In its complaint, Riverside says it asked the state why a groundwater-sufficient entity couldn’t get a break and was told, “It would simply be too difficult to include groundwater in the 4% tier, but provided no evidence why including groundwater suppliers would be any more difficult than including surface water suppliers. No other reason was giving for listening to one class of water suppliers, but ignoring the other class of water suppliers.”
KPCC said Riverside’s lawsuit was the largest objection registered to date against the state’s water policy. Water districts are just now beginning to implement government directives which aim to implement Governor Jerry Brown’s order that water usage be cut 25% among statewide nonagricultural users. The cuts range between 8% and 36%, compared to comparable time periods in 2013.

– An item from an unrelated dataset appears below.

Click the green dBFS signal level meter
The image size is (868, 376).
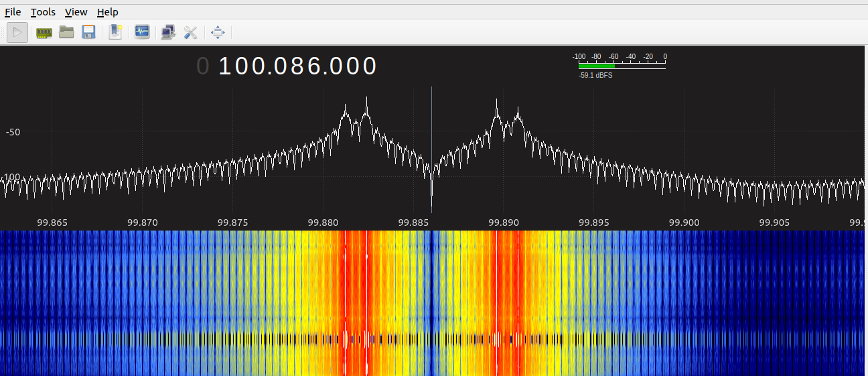pyautogui.click(x=597, y=66)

Riverside wants a temporary restraining order and injunction to avoid $10,000-a-day fines for noncompliance with an emergency order.
–Ken Broder
To Learn More:
City Sues State over Water-Saving Drought Rules (by Janet Zimmerman, Riverside Press-Enterprise)
California Drought: City of Riverside Sues over Water Restrictions (by Molly Peterson, KPCC)
Riverside, Calif., Fights Governor Brown's Water-Reduction Order (by Elizabeth Warmerdam, Courthouse News Service)
Riverside Sues State over Demand For 28% Cut in Water Use (by Paloma Esquivel, Los Angeles Times)
Appeals Court Cans Key Part of State’s Water Conservation Plan—High Prices for Big Users (by Ken Broder, AllGov California)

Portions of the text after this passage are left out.